From: NeilBrown <neilb@suse.de>
To: majianpeng <majianpeng@gmail.com>
Cc: linux-raid <linux-raid@vger.kernel.org>
Subject: Re: [PATCH 3/3] raid1: Rewrite the implementation of iobarrier.
Date: Mon, 26 Aug 2013 17:46:32 +1000 [thread overview]
Message-ID: <20130826174632.7224da0b@notabene.brown> (raw)
In-Reply-To: <201308191958041664556@gmail.com>
[-- Attachment #1: Type: text/plain, Size: 17734 bytes --]
On Mon, 19 Aug 2013 19:58:07 +0800 majianpeng <majianpeng@gmail.com> wrote:
> There is a iobarrier in raid1 because the contend between nornalIO and
> resyncIO.It suspend all nornal IO when reysync.
> But if nornal IO is outrange the resync windwos,there is no contend.
> So I rewrite the iobarrier.
>
> I patition the whole space into three parts.
>
> |---------|-----------|------------|-----------|----------
> Pa next_resync Pb Pc
>
> Firtly i introduce some concept:
> 1:RESYNC_WINDOW: For resync, there are 32 sync requests at most.A sync
> request is RESYNC_BLOCK_SIZE(64*1024).So the RESYNC_WINDOW is 32 *
> RESYNC_BLOCK_SIZE, that is 2MB.
> 2:next_resync mean the next start sector which will being do sync.

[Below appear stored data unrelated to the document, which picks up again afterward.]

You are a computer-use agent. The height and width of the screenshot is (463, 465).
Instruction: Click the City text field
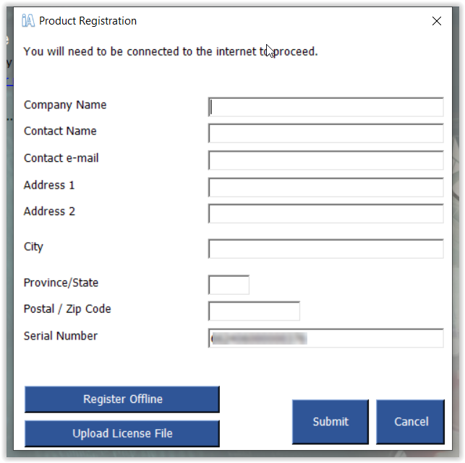click(x=326, y=248)
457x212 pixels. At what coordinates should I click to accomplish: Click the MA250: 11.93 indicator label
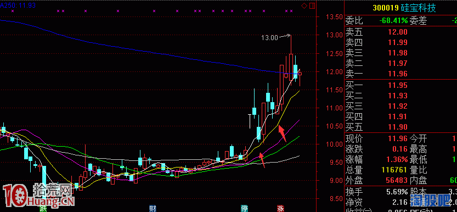coord(18,5)
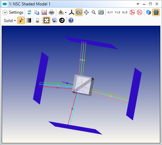Click the gradient background swatch
The width and height of the screenshot is (162, 145).
(x=28, y=20)
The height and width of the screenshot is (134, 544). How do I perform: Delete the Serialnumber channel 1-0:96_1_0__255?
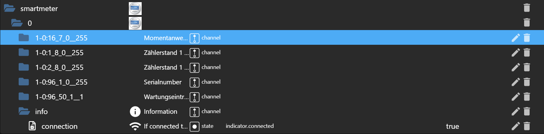pos(527,82)
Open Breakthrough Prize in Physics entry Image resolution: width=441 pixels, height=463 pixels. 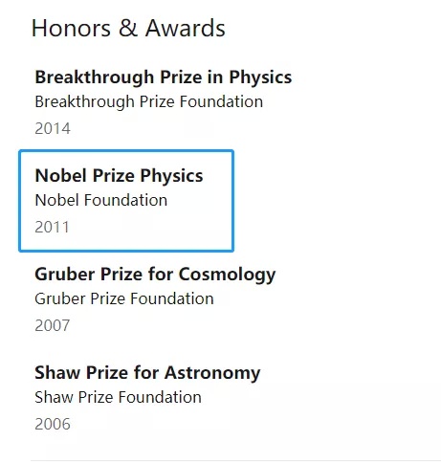164,77
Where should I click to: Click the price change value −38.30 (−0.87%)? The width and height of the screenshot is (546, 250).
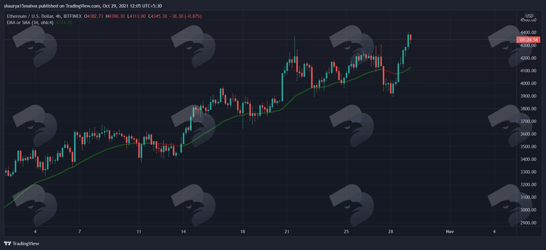pos(186,16)
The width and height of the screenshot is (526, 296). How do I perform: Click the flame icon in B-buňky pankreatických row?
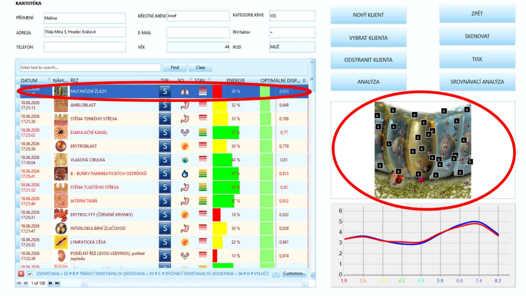point(185,173)
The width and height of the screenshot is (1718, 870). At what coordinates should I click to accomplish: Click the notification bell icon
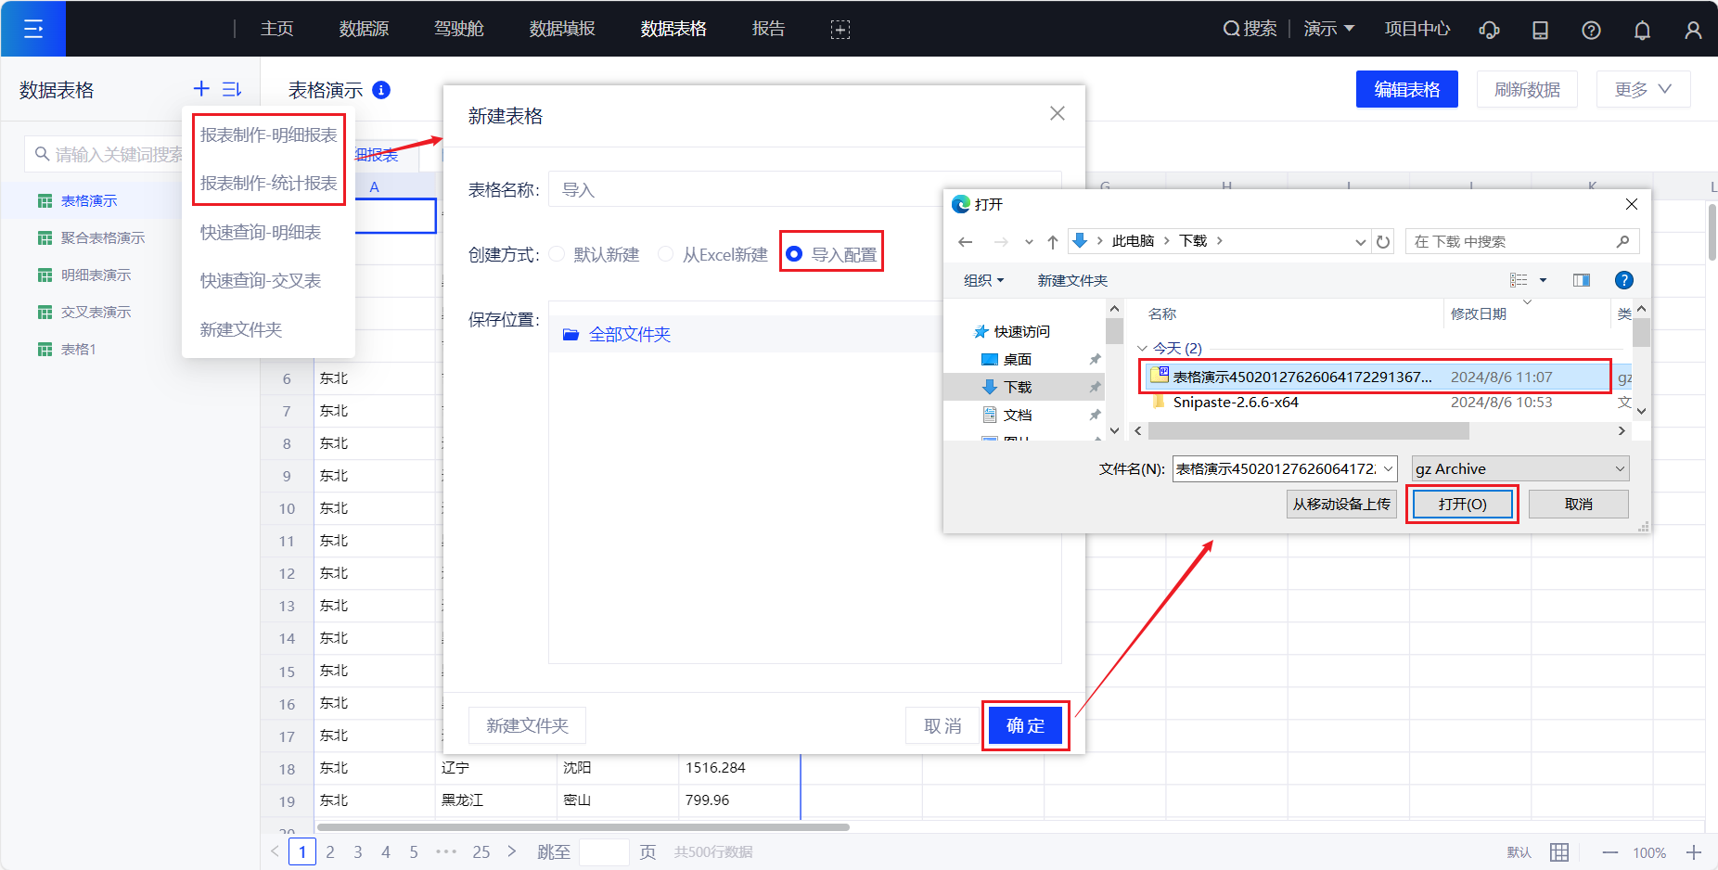coord(1642,30)

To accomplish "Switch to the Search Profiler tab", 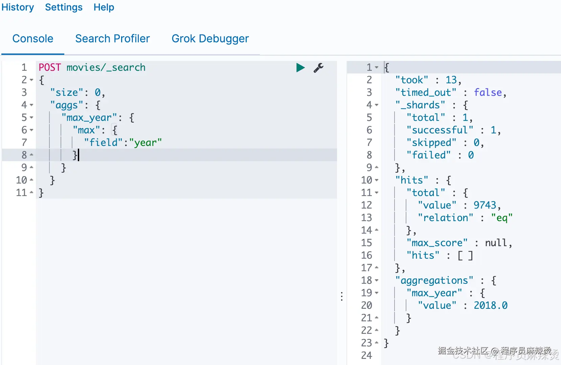I will 112,39.
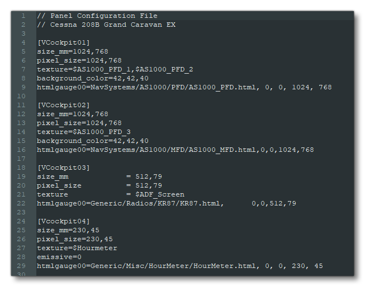Click the AS1000_PFD.html gauge line
The image size is (365, 287).
pyautogui.click(x=184, y=87)
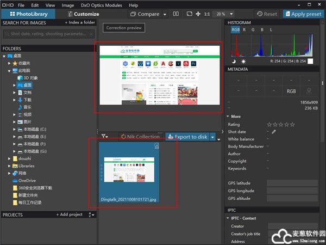Click the highlight clipping sun icon
The width and height of the screenshot is (326, 245).
click(x=243, y=62)
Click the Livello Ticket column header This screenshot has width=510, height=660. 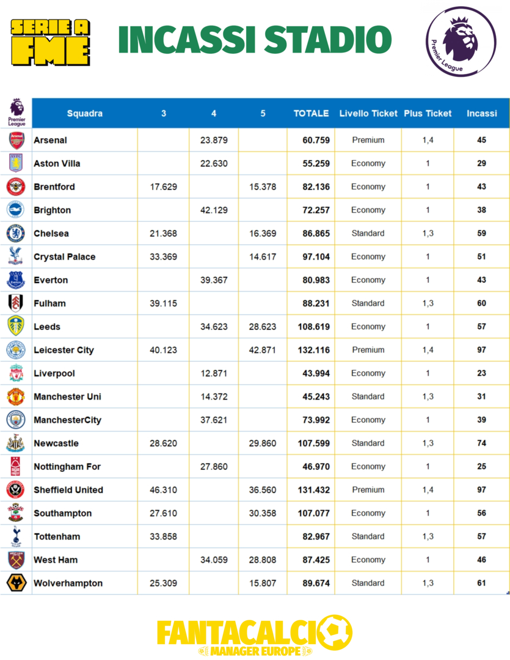(x=368, y=113)
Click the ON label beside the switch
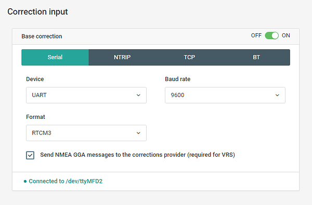The image size is (312, 205). (x=285, y=36)
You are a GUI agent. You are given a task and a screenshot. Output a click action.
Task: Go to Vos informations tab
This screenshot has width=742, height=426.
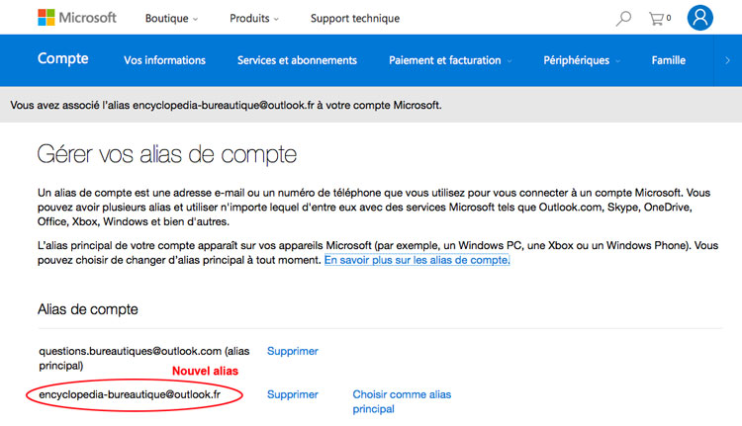click(x=164, y=60)
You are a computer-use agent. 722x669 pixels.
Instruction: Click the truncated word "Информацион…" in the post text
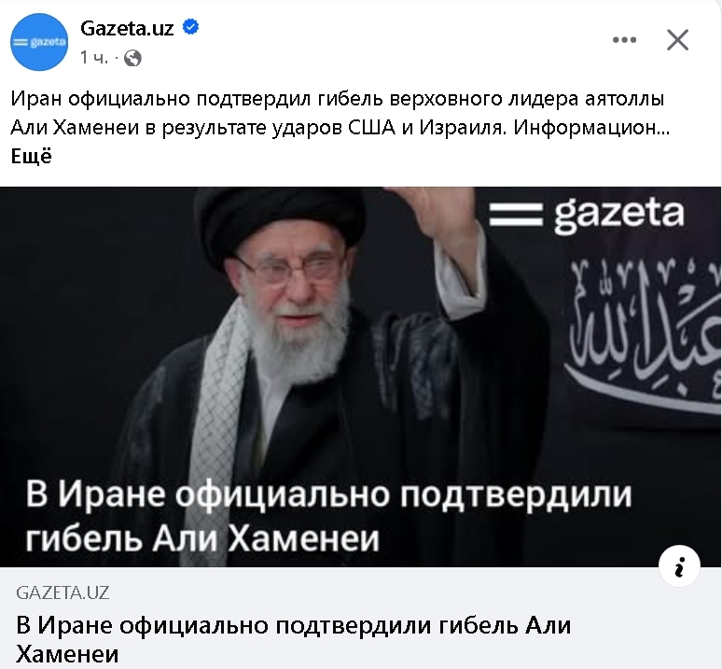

> 3:Pa means a position which before RESYNC_WINDOW distance from
> next_resync.
> 4:Pb means a position which after 3 * RESYNC_WINDOW distance from
> next_resync.
> 5:Pc means a position which after 6 * RESYNC_WINDOWS disttance from
> next_resync.
>
> NornalIO will be partitioned into four types.
>
> NoIO1: it means the end sector of bio is smaller or equal the Pa.
> NoIO2: it means the start sector of bio larger or equal Pc.
> NoIO3: it means the start sector of bio larger or equal Pb.For those
> tyeps, i don't care the location of end sector.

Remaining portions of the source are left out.